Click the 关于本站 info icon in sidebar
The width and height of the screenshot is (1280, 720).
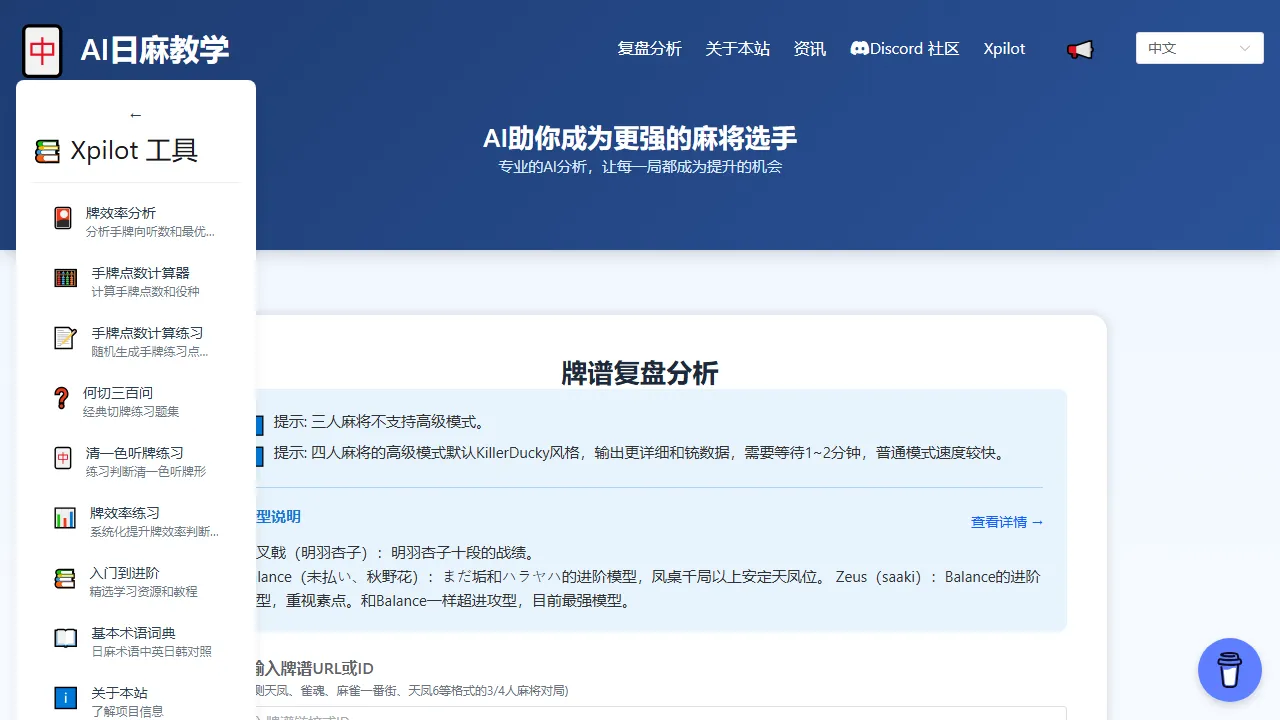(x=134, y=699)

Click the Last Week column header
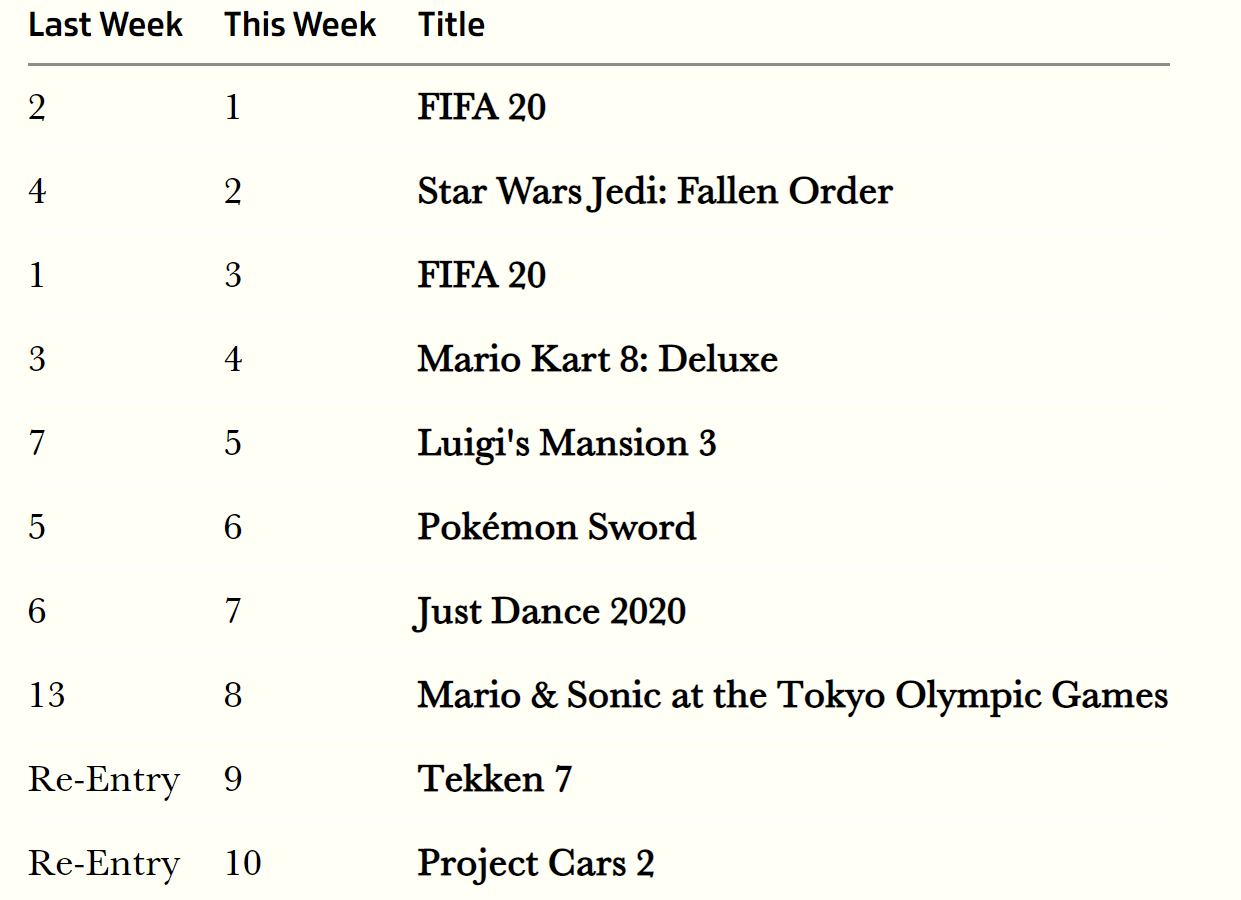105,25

---

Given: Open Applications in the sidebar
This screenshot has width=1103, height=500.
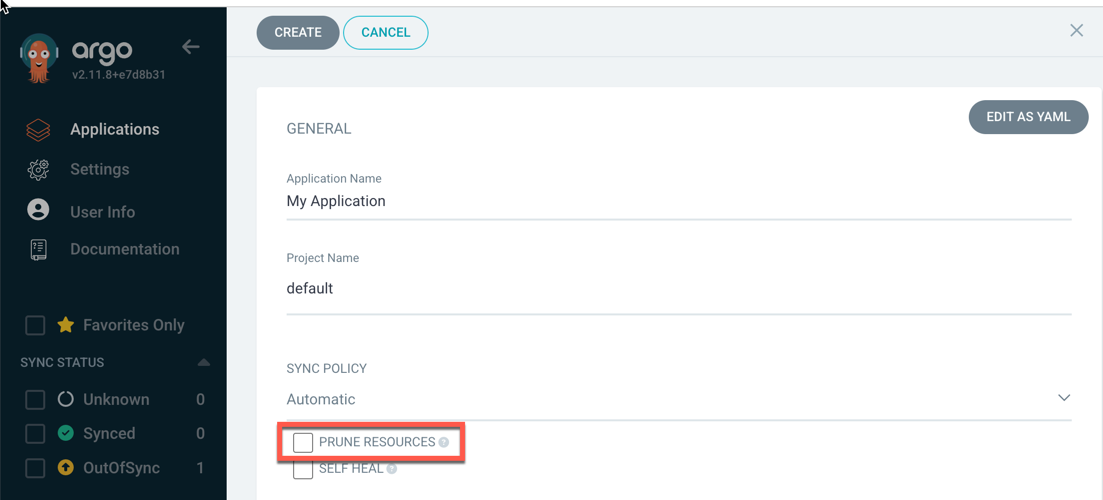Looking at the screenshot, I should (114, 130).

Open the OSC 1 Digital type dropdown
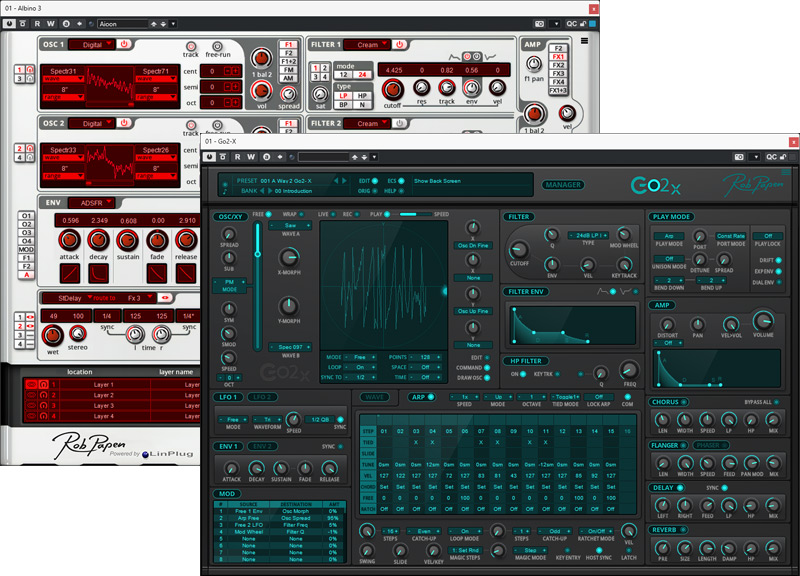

---

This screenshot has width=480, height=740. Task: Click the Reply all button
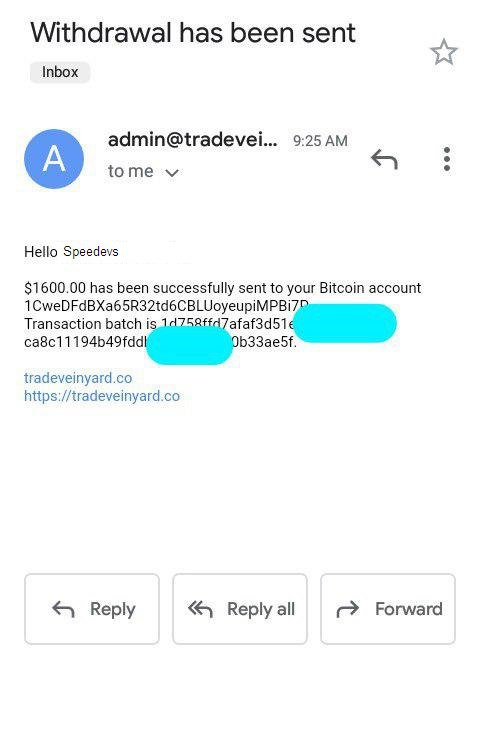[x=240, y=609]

_Exercise instructions_:
Restate word for word every line from the one with "This screenshot has width=1103, height=500." up to and including the one with "Open the OSC 1 Digital type dropdown" in the records above, minus the pictures.

_Answer_:
This screenshot has width=1103, height=500.
Looking at the screenshot, I should (114, 130).

Open the OSC 1 Digital type dropdown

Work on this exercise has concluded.